The thing is: there is always enough data to improve marketing performance

Allow me to explain. There are many ways to improve marketing’s ability to accomplish its objectives.

Each of these analytical methods is at its best with first-party (internal) data, like the juicy stuff found in campaign measurement, but each can also benefit heavily from the application of third-party (external) data.

Even without consistent campaign data, however, there is always a wealth of insight to be garnered from analyzing first-party data, both digital and otherwise.

Data-driven decision-making was the most critical method for driving growth for 83% of enterprise marketing executives in 2015, according to an Association of National Advertisers study.

Each of the following types of data are almost certainly somewhere in your organization.
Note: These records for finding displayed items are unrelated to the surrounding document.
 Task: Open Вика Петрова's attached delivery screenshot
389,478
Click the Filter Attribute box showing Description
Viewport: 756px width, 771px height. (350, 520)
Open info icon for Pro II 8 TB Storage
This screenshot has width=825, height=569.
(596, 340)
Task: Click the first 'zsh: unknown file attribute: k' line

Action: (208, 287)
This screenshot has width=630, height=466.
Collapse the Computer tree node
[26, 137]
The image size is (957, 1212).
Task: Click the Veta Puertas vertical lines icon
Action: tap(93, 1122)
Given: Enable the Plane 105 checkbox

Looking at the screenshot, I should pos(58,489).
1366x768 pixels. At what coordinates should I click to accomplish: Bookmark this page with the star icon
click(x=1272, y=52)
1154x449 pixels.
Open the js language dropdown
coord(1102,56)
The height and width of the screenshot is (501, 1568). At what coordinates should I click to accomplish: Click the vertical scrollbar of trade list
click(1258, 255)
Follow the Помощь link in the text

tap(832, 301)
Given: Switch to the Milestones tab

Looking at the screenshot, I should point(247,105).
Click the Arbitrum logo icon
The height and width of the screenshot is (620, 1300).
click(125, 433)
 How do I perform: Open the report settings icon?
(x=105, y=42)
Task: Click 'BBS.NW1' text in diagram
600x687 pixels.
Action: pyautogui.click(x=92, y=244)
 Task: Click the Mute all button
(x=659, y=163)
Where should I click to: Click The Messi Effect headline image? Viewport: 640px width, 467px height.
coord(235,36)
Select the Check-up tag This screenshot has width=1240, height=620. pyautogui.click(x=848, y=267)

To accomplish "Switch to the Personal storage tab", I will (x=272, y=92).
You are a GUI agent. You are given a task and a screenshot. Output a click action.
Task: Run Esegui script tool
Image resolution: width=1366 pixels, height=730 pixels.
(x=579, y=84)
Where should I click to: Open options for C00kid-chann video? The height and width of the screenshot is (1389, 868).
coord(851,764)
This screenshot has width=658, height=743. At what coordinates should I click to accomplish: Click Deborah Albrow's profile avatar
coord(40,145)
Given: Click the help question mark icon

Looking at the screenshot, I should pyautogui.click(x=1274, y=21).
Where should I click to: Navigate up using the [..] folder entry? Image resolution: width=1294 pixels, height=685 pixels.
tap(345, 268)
The trick is, of course, extracting them at a speed that enables marketing rather than hinders it. But that’s less difficult that one might think these days.

Once extracted, the data must be “harmonized” (taught how to play nicely with other data) in order to enable cross-channel, cross-regional and cross-departmental insights.

We call this “quantitative marketing” – the idea that marketing can be as much science as it is art. 

Sales (or Conversions or Transactions or Orders)

If you don’t have this data, you’re not in business. Okay, okay – you, marketing executive, may not have this data, especially not in any way that is valuable to your marketing decision-making.

But some silo somewhere in your organization holds this treasured data set. And it can inform marketing a great deal.

Obligatory stock photo of some silos

The more “digital” your business category, the more likely it is that this data is easy to access.

For example, ecommerce tends to lend itself quite readily to the spread of sales data, since it is inherently collected in digital databases. But brick-and-mortar categories are a few degrees more complex.

Even more complex are CPG and some B2B2C businesses, whose sales data is consumed outside of their organizations and (hopefully) reported back accurately and with ready utility. 

So, how to use sales and conversion data to improve marketing:

  • Analyze the data itself. Do certain products sell more than others? Have you run any campaigns for those products, or are the products you’re marketing not selling well?
  • Overlay the sales or conversion data onto your trendlines for spend and KPI breakdowns for different segments (territories, channels, tools, agencies, etc.). “Correlation does not imply causation” is relevant here – but that doesn’t mean correlations aren’t sometimes meaningful.
  • Contract (or better yet, hire) a data scientist to run cluster analyses (and other fancy names of fancy mathematical techniques) on the data. Performance by geography, product category, product color and other attributes inform a variety of business operations. Marketing can use the insights to grease the engines of campaigns.

Spend

It feels counterintuitive to reference marketing expenses as an opportunity for improving marketing performance, but hear me out.

There are three primary types of marketing spend data:

  1. Media buys.
  2. Agency vendors.
  3. Marketing technology vendors.

Typically, agency vendors includes some media buy and some marketing technology, but it’s difficult to truly parse the percentage of each with many vendors.

Some vendors combine two or three of these spends into one bundled cost, like conversion shops you pay a cost-per-lead fee, or aggregators, or programmatic media. 

It seems a lot of the marketing world gets caught up in the parsing of these costs, when what really matters is that all costs must be accounted for.

Media-mix modeling/optimization is one way of analyzing the spend (media buy) vs. the return (sales) using statistics.

But the same theoretical models can be applied to martech and agency vendors – using data science to predict which vendors will deliver what results.

Even if you don’t go that deep, however, a lot can be gained from the quantification of spend data, and the visualization of spend alongside sales, with all available breakdowns.

Third-party data

Ingesting and analyzing third-party data gives quick wins to large marketing organizations. Here are some examples:

1. Ever wondered if your offline campaigns are connecting with the right audience? ComScore just acquired Rentrak – and the two together provide fascinating levels of detail into offline audiences.

2. Ever thought about what’s working and what’s not working on your website? Google Analytics is free. Use it – and hire someone who knows how to dig up truly meaningful insights.

3. Ever wondered if your campaigns are successful driving awareness? If you’re consumer-focused, use social listening technology to analyze what people say about your category vs. your competitors vs. your brand/product.

4. Looking to see how well you know your target audience, online opportunity and customers? 

Dig into Facebook Audience Insights (for free in its advertising portal), run your emails through TowerData, analyze deep mobile demographics/psychographics with PushSpring or Analyze Corp’s Clientell tool.

5. Considering launching paid search campaigns? Use tools like SEMRush to approximate competitor investment in paid search.

6. Considering launching a new social presence or new social accounts? Use owned social analytics tools, coupled with social listening technology, to derive what your competitors are doing, and which of their activity seems successful.

7. Considering launching display advertising campaigns? Use Moat.com to analyze how your competitors are using online display.

The list keeps going…

…and this is just the tip of the iceberg of the applications of data to marketing activity – but you get the two big ideas:

  • Useful data is out there.
  • Useful data is in your organization.

These types of quantitative analyses are foundational to marketing success. As Mike Schmoker said…

What gets measured (and clearly defined) gets done.